The Voting Gap


Women in Jordan (top); women in Lichtenstein (bottom): Which country first allowed women to vote?

In every region, there are laws that discriminate against women, in relation to property, the family, employment and citizenship. Too often, justice institutions, including the police and the courts, deny women justice.
Progress of the World’s Women, UN Report

Much attention is paid to the disparate gender roles in Islamic countries, from blanket veiling of women to not being allowed to drive cars. Yes, there are cultural elements in a number of Muslim-majority countries that treat women unequally. But gender inequality is not specific to Islam or any single nation. The sad truth is that in 2011 the species of Homo sapiens has not yet evolved a universal sense of the equal worth of males and females. Theories abound as to why males tend to dominate and it would be premature to believe that males have always been on top in social interaction. I do not defend cultural practices, dressed in religious rhetoric, that discriminate against women (nor would I if they discriminated against men, which is so rare it seems absurd to mention it). But it is useful to remind ourselves in the secular West of the Gospel advice that we should not be so intent on dissing the mote in someone else’s eye when there is a beam in our own (I see no problem in reversing the mote and beam for the moral).

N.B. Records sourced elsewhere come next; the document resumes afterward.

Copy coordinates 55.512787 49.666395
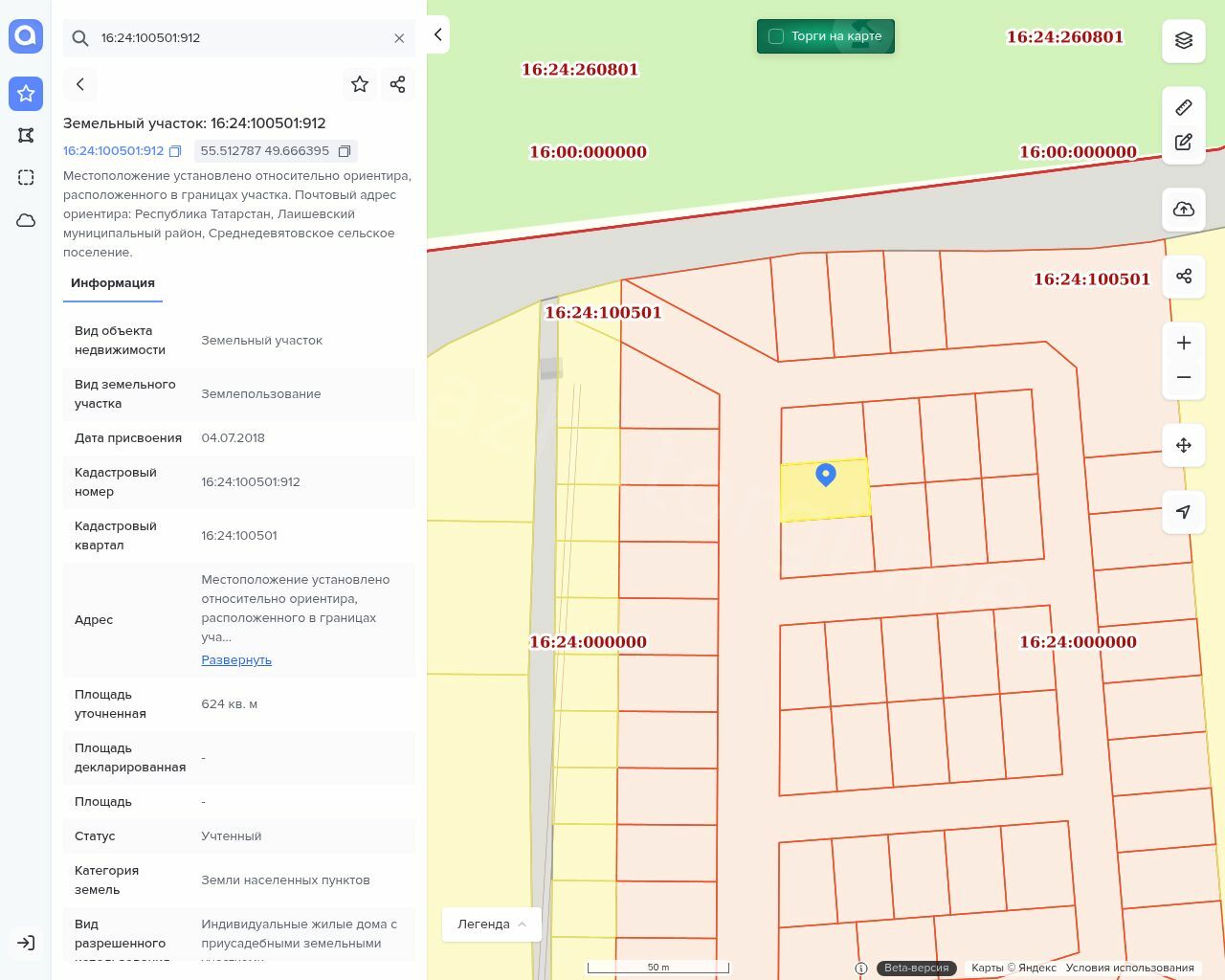The image size is (1225, 980). tap(345, 151)
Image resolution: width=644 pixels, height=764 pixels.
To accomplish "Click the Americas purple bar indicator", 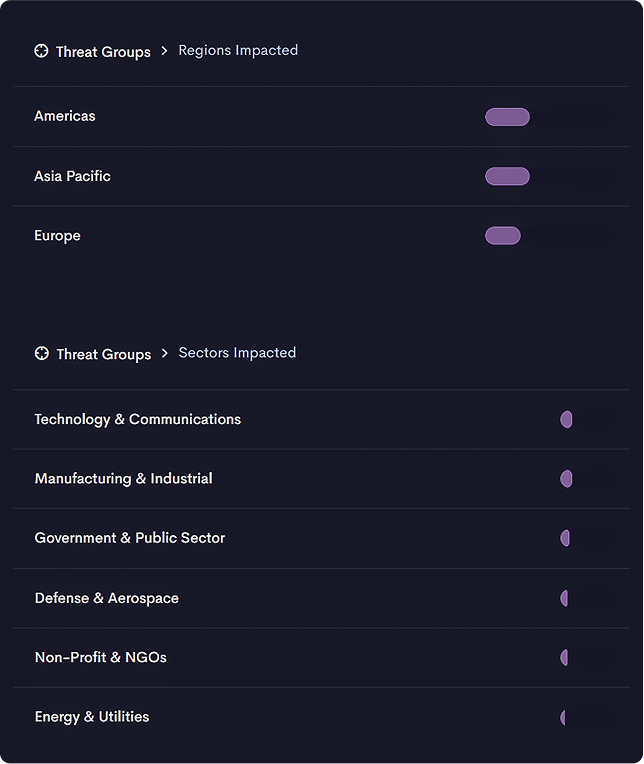I will [507, 117].
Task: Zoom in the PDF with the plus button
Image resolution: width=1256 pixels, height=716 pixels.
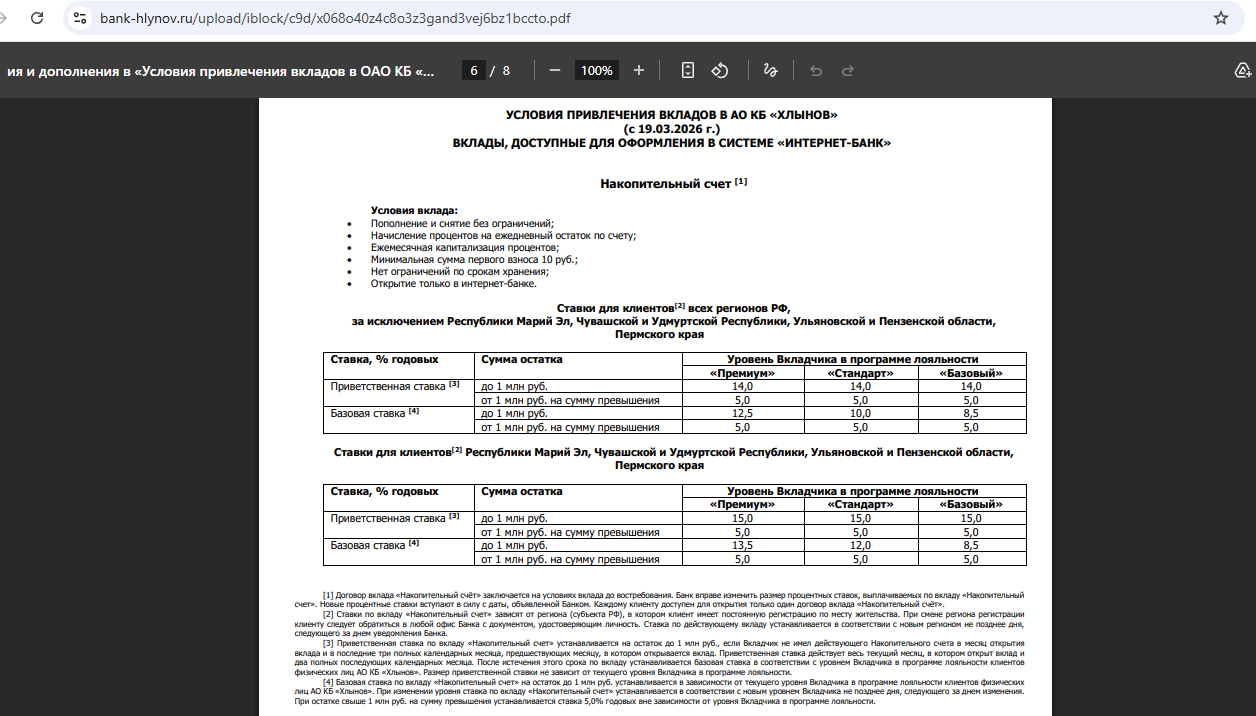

Take voting, for example. Exactly a century ago only two countries in the world allowed women to vote. Today, that right is almost universal. It is not yet a century since women received the right to vote in the United States. In a recent UN report on the state of women worldwide, the record on voting rights is indeed mixed. Thus, women in Jordan could vote in 1974, but in Europe’s Lichtenstein they did not have the opportunity until 1984 (an ominous date, to be sure).